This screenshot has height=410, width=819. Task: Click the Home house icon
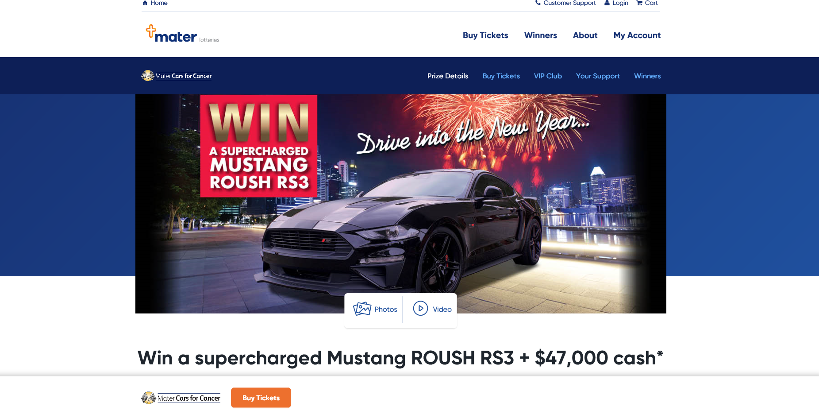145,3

==

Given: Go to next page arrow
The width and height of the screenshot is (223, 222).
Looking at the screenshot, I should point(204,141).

> [TASK TO CARRY OUT]: Pick out every line above that contains the string "width" and copy each one.

> [COMPLETE ANSWER]:
This screenshot has height=410, width=819. Task: Click the Home house icon
The width and height of the screenshot is (223, 222).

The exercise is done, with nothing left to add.